This is the third article in a series about monads in Haskell. The others are available here:

  1. Functors in Haskell
  2. Applicative Functors
  3. Understanding Monads
  4. Parsing Arithmetic with Monads

In this article, we will finally introduce monads themselves. I highly recommend reading parts one and two first to develop a solid grasp of functors and applicatives, as it will make it far easier to think at a high level of abstraction. Monads are actually quite a simple concept, but they are incredibly abstract and analogies can only go so far. Do not expect them to come easily!

First we approach a limitation of functors and applicatives in three different ways and show they all reduce to the same concept, a monad. Then, we walk through an example deriving the Maybe monad and show it adheres to the monad laws. Finally, we take a closer look at the list monad, do-notation, and the IO monad. Part four then walks through a hands-on example of using a monad to parse arithmetic expressions.

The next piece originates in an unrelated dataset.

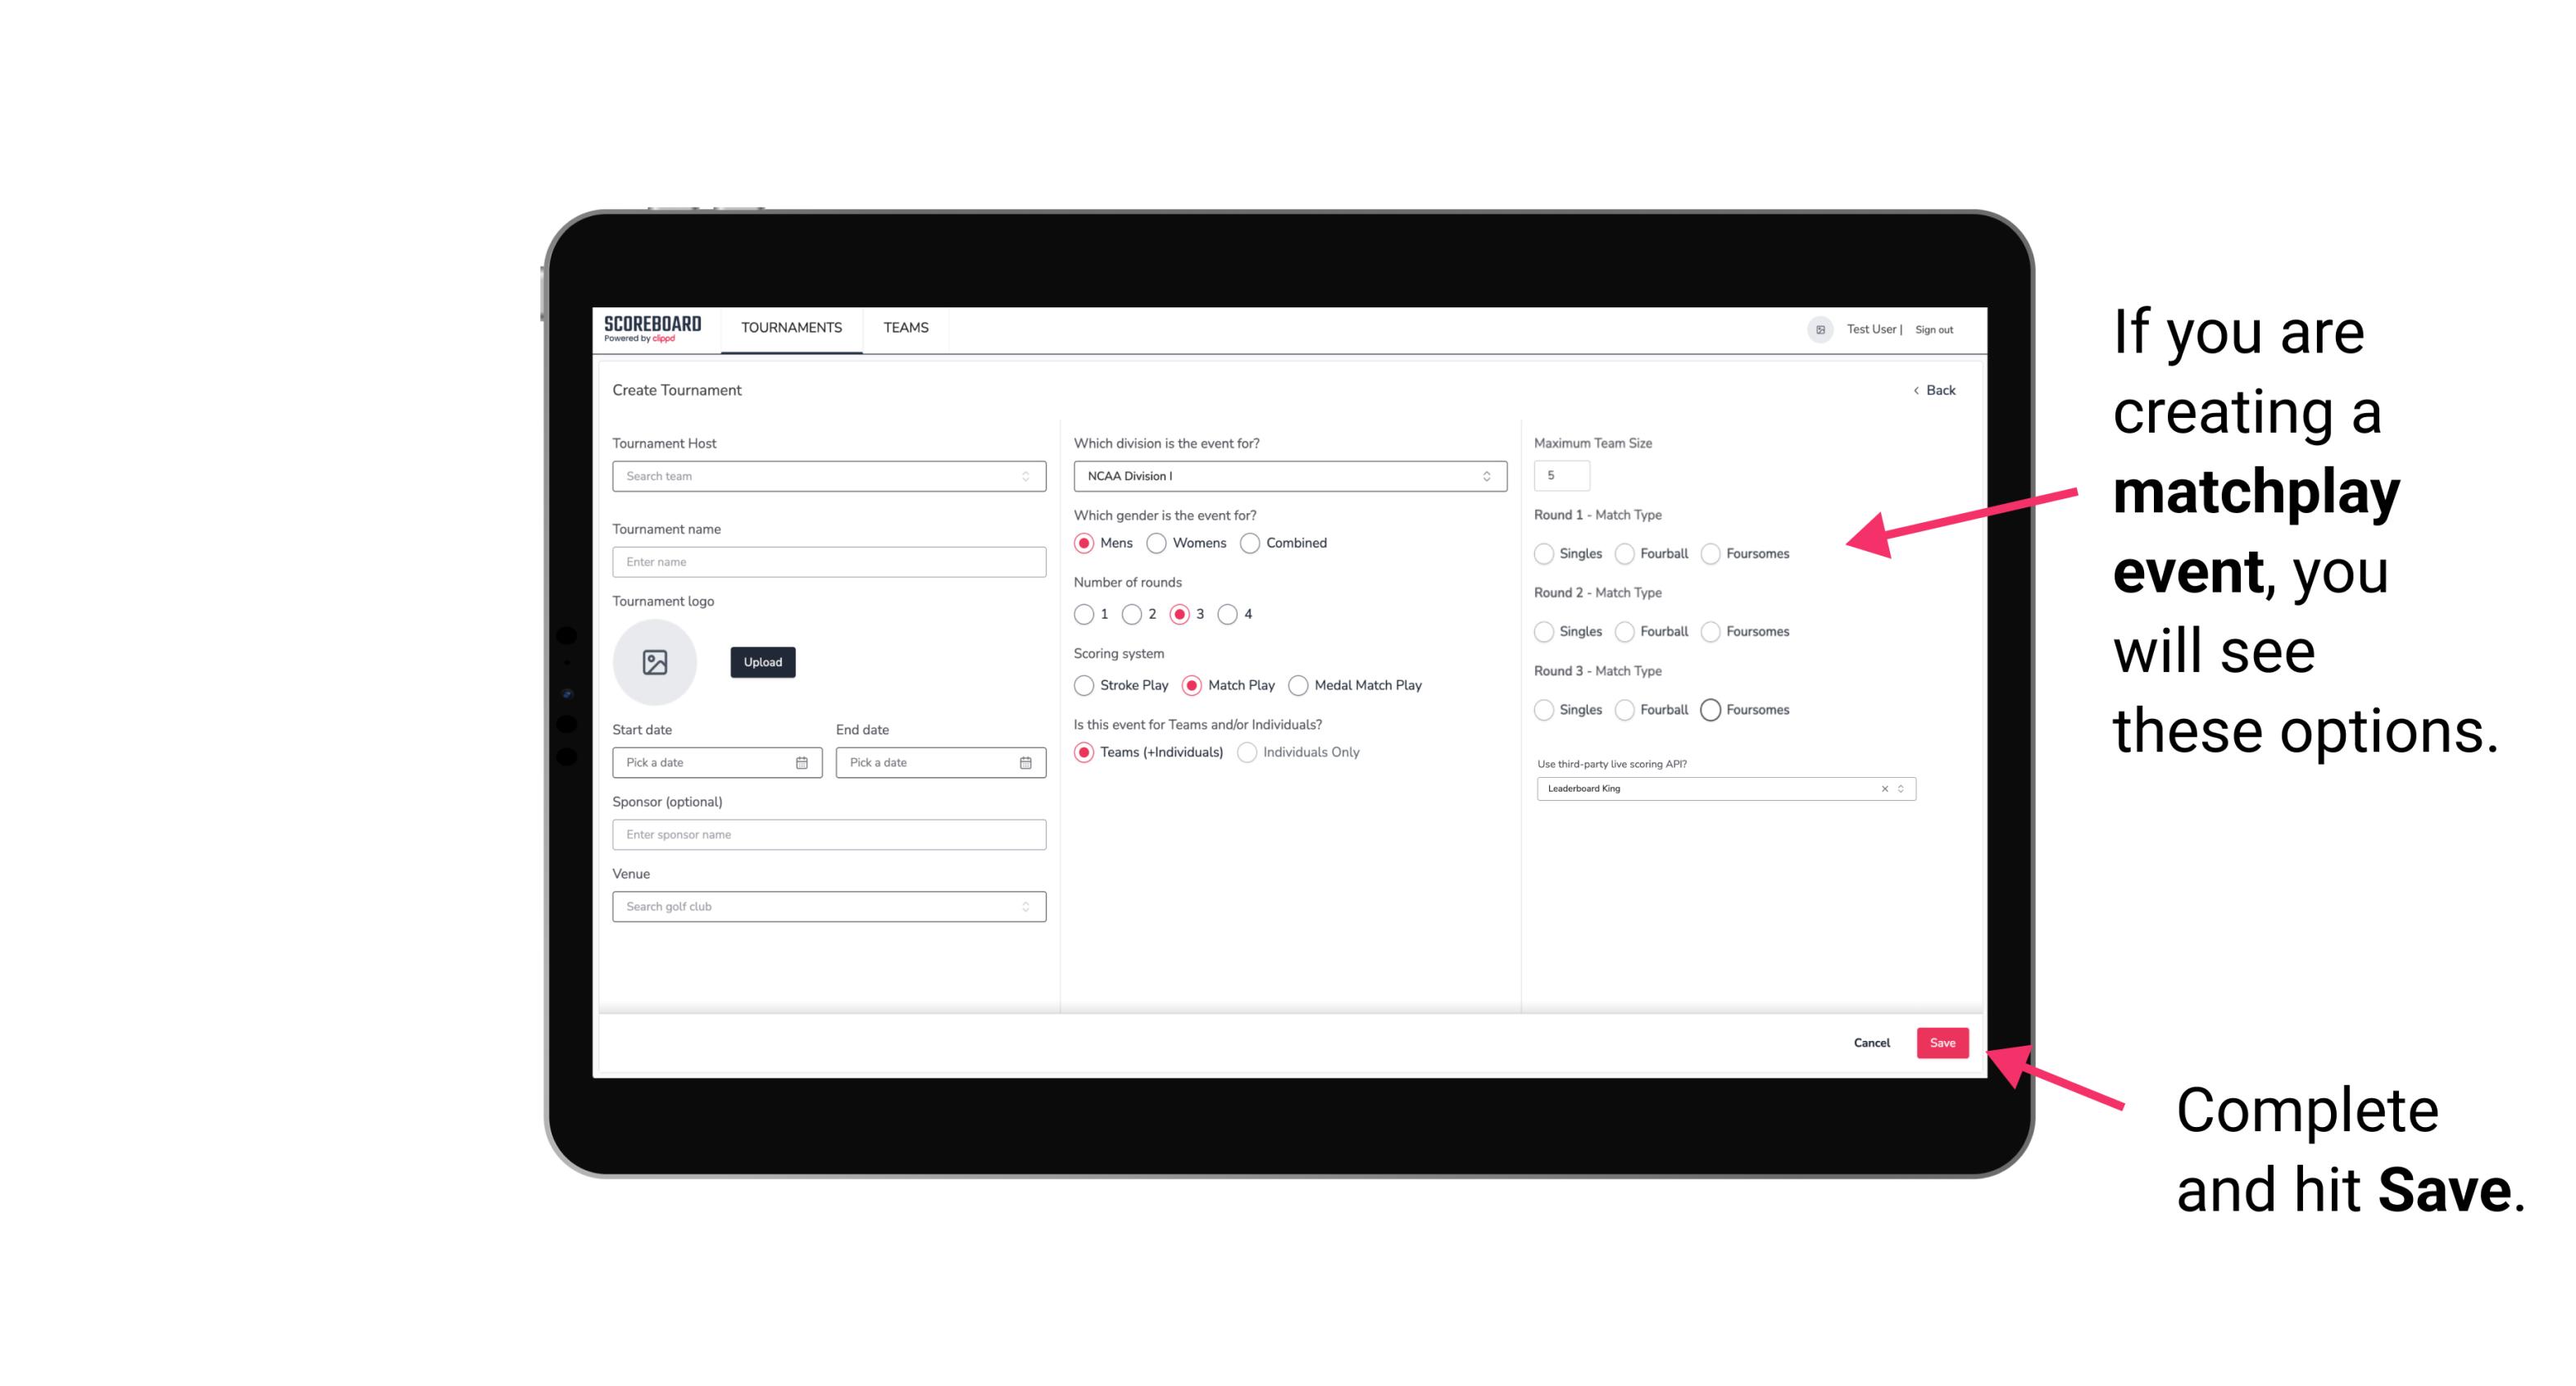
Task: Click the Tournament name input field
Action: 829,561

In essence, monads allow composition of functions which produce values embedded inside a functor. This allows us to, for example, sequence functions which take normal values and produce Maybe a values, so that if any computation fails and produces Nothing, all subsequent computations do the same. This means we can write and sequence functions of type a -> Maybe b instead of using Maybe a -> Maybe b and manually checking in every function whether the previous returned a Nothing before proceeding. This monadic composition allows us to abstract away implementation details and side effects and write very concise, expressive code.

We saw in part one that a functor allows us to ‘promote’ a function to work in the context of a function. This means we can perform operations on values stored inside of a functor, like below:

1
fmap (+1) (Just 1) -- => Just 2

We also saw in part two that with a few additions, we can define applicative functors, which allow us to use multivariate functions on functorial values. This works by first using fmap (or the infix <$> alias) on a function of multiple parameters and the first parameter. This embeds partially applied functions within the applicative. Then, we can use the <*> operator to apply these embedded functions to additional arguments, as follows:

1
2
3
4
5
-- embed partially applied function in Maybe applicative functor
(+) <$> Just 3            -- => Just (+3)
pure (+) <*> (Just 3)     -- => Just (+3)
-- use <*> to apply the embedded function on more functorial values
(+) <$> Just 3 <*> Just 4 -- => Just 7

However, there is still one problem. What if we have two functions which take a normal value and produce a functorial value, which we need to apply one after another? That is, sequencing functions of type a -> f b and b -> f c to produce a value of type f c. We use the m type variable to refer to monads. A monadic value is a value of type m a, and a monadic function is a function of type a -> m b. We take three approaches in this article to not just show how monads are used, but motivate the way they are defined.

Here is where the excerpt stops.